Ligated loops were fixed 40 min p.i. and labeled with WGA and for accessible hEcad and Lm. The relative proportions of GCs, NGCs, and AGCs were calculated (see Results). The amount of Lm per cell for each cell subtype was determined, taking into account the accessibility of hEcad. We finally calculated the number of Lm per cell type relative to the respective abundance of each cell type and normalized to Lm associations with AGCs (Fig. 4 C).
The following pAbs, mAbs, and other fluorescent probes were used for immunolabeling of tissues: anti–hEcad clone HECD-1 mouse mAb (Invitrogen), anti-Ecad clone 36/Ecad mouse mAb (BD), anti–mEcad clone ECCD-2 rat mAb (Invitrogen), anti–ZO-1 rabbit pAb (Invitrogen), anti-occludin rabbit pAb (Invitrogen), anti-PARD3A (H-70) rabbit pAb (Santa Cruz Biotechnology, Inc.), anti–PKCζ (C-20) rabbit pAb (Santa Cruz Biotechnology, Inc.), anti-ITF (M-18) goat pAb (Santa Cruz Biotechnology, Inc.), anti–Mucin 2 (R-12) goat pAb (Santa Cruz Biotechnology, Inc.), WGA conjugated with Alexa Fluor 555, Alexa Fluor 647, or Alexa Fluor 488 (Invitrogen), Alexa Fluor 647 or Alexa Fluor 488 phalloidin (Invitrogen), Hoechst 33342 (Invitrogen), Alexa Fluor 488 or Alexa Fluor 546 goat anti–rabbit, Alexa Fluor 488 or Alexa Fluor 546 goat anti–mouse, Alexa Fluor 488 goat anti–rat, donkey anti–goat-FITC, donkey anti–goat-rhodamine, and TUNEL (in situ cell death detection kit fluorescein; Roche).
Values are expressed as mean ± SD. Statistical comparisons were made using two-way analysis of variance with Tukey adjustment for multiple comparisons and timed data analysis (Olsen, 2003) or using a Student’s t test for single comparisons.

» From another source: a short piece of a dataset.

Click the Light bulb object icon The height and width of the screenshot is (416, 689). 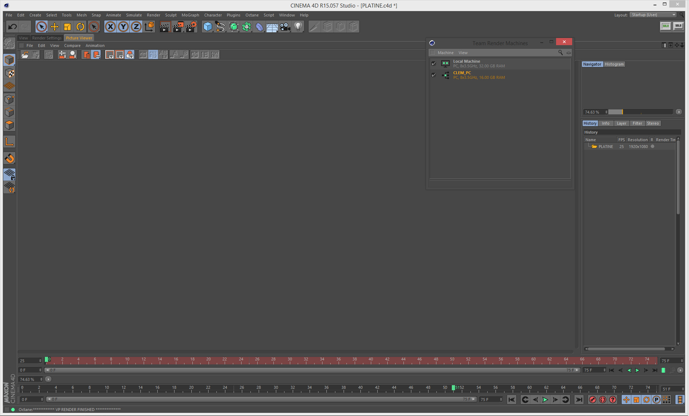(298, 27)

Fig. S1 shows that Ecad accessibility is an intrinsic property of intestinal villus epithelium. Fig. S2 shows that WGAhi cells are GCs, lack apical actin cytoskeleton, and are stained for GC-specific markers ITF and Muc-2. Fig. S3 shows additional pictures of GC disorganized TJs. Fig. S4 shows the characterization of non-GC subpopulations expressing luminally accessible Ecad. Fig. S5 shows that nocodazole treatment does not affect adherens junction and TJ integrity. Fig. S6 represents the Lm cell infectious process in vitro and in vivo. Videos 1 and 2 show three-dimensional reconstructions of a noninfected and an Lm-infected intestinal villus. Videos 3 and 4 show accessible Ecad on an intestinal villus and on a GC. Videos 5–7 show TJ disorganization on GCs. Videos 8 and 9 show accessible Ecad on non-GC subpopulations. Table S1 summarizes TJ characteristics around cells expressing luminally accessible Ecad. Online supplemental material is available at http://www.jem.org/cgi/content/full/jem.20110560/DC1.

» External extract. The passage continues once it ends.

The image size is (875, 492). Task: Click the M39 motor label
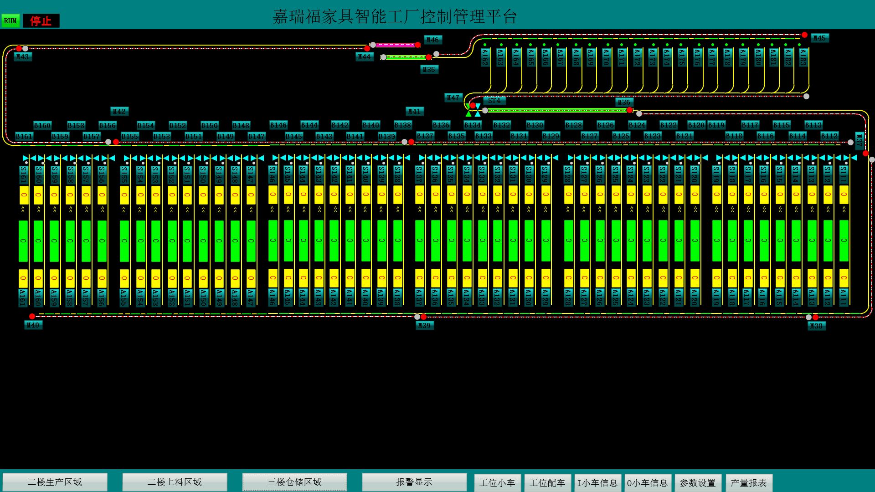(424, 325)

We thank the members of the Microbes and Host Barriers Group for their support and Matteo Bonazzi and the personnel of the Imagopole Facility for their help and support. We thank Gerard Eberl for helpful discussion and advice.

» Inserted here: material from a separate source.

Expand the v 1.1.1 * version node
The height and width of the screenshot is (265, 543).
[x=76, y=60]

Georgios Nikitas received a Marie Curie Early Stage Research Training fellowship from the Intrapath program, EU FP6. We thank Institut Pasteur, Institut National de la Santé et de la Recherche Médicale, Fondation pour la Recherche Médicale, Ville de Paris, Fondation BNP Paribas, and the European Research Council for financial support.
The authors declare that they have no competing financial interests.